Granted, their opponents were vastly inferior to your standard bearers of the game, your Frances or New Zealands but none-the-less, you can only beat what's in front of you.
Andy Farrell's side completed the task at hand in style and on House of Rugby, Ireland's forwards came in for particular praise for the level of their conditioning.
Temperatures were suffocatingly high in Bordeaux, touching 37 degrees at some points, but Ireland's big men didn't wilt under the sun.
The sight of Tadhg Beirne, for example, galloping sixty yards to score a try in the last play sticks in the mind.
"Tadhg Beirne got through an astronomical amount of work," said Murphy, the former Munster and Leicester Tigers player, "then ran 50 or 60 yards to score that try.
"That's huge. It just shows the conditioning they've put under their belts now over the last six to eight weeks as well, and with the scrum cap on his head making it 10 degrees hotter as well!"
— House of Rugby (@HouseOfRugby) September 13, 2023
Legendary scrum half Peter Stringer was also impressed by Beirne and says that, as a number nine, it's a tonic to play with forwards who have that sort of fitness and stamina.
"It was phenomenal, considering all the work that Tadhg had been through," said Stringer.
"Your legs would be hanging at that stage but he showed a huge injection of pace."

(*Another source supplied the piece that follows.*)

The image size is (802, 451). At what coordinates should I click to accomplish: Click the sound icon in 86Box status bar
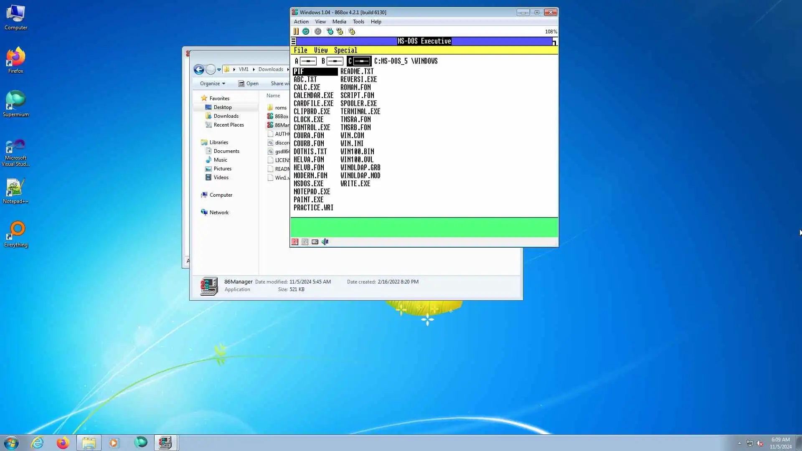point(325,242)
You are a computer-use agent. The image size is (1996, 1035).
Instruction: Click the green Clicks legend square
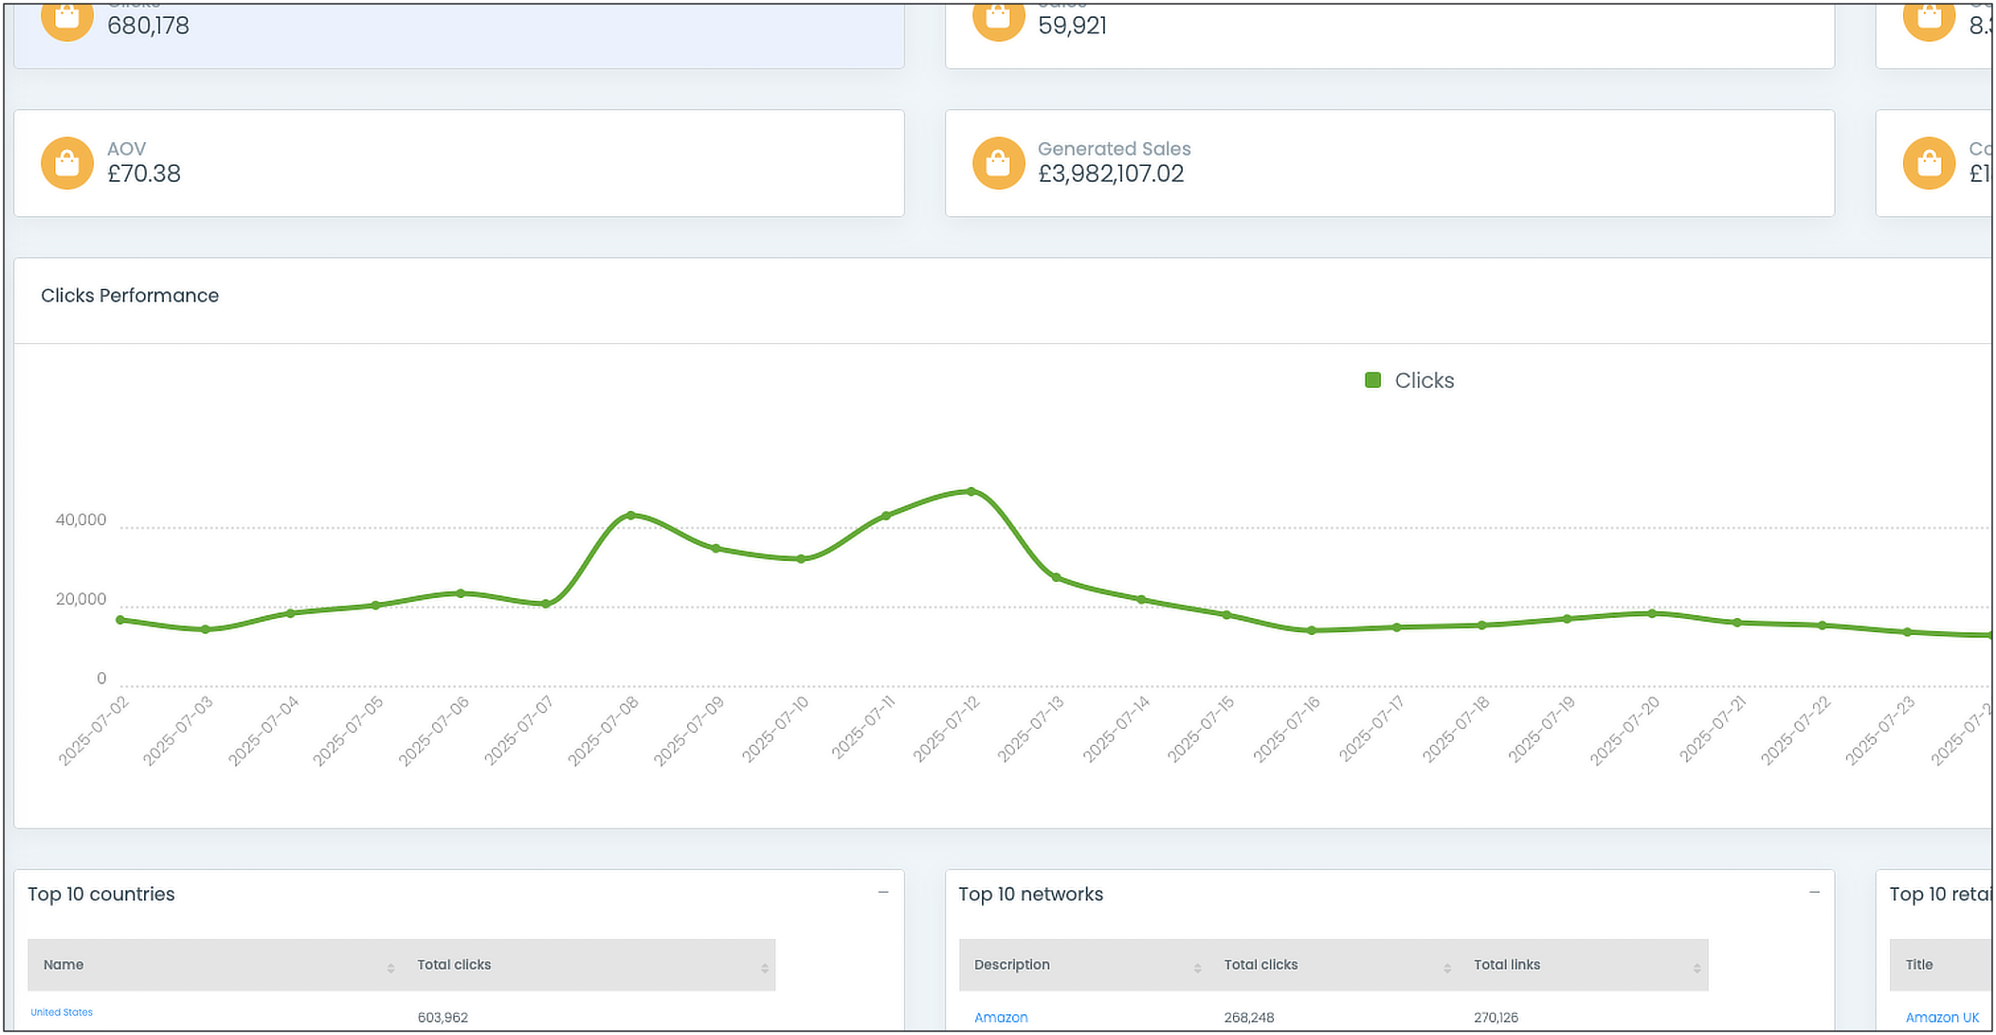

"I mean, when I would have played at nine, right throughout my career, and you look to increase the tempo in a game, the trouble sometimes you may have, with maybe your forwards not being as fit as you would like them.
"As a nine when you pick that ball up, sometimes in the past, guys might have been flat to the line.
"Some sets of forwards might be only getting back to position, some might be only getting off the ground to get back into the position.
"And even though the ball is available, you may just have to slow it down, but everyone now realises that, the tempo they want to be playing at, they have to be in position, and if they're not in position at the correct depth, then they're at fault and they'll be picked out in that Monday morning review.
"So I think that's great. There's no slowing it down. Guys are just ready to play off that front-foot," concluded Stringer.
Indeed, Andrew Porter told reporters that, during the game, he lost 4kg in the heat.
“I think I’m still struggling from the heat a bit, heat shock or something! That’s the hottest I have ever played in. You probably noticed by my skin colour, I was like a strawberry!”
“It’s all water weight really. We get it from our nutritionist day-in, day-out; hydration is the most important thing with the heat and obviously for injury prevention as well.
“It’s something we’ve come to, I wouldn’t say enjoy, but be able to endure a small bit.”
Murphy noted that, during their win over New Zealand, there were times when France were 'gassed.' Sometime down the line, in a tight game against one of the big nations, maybe Ireland's fitness might just make the difference.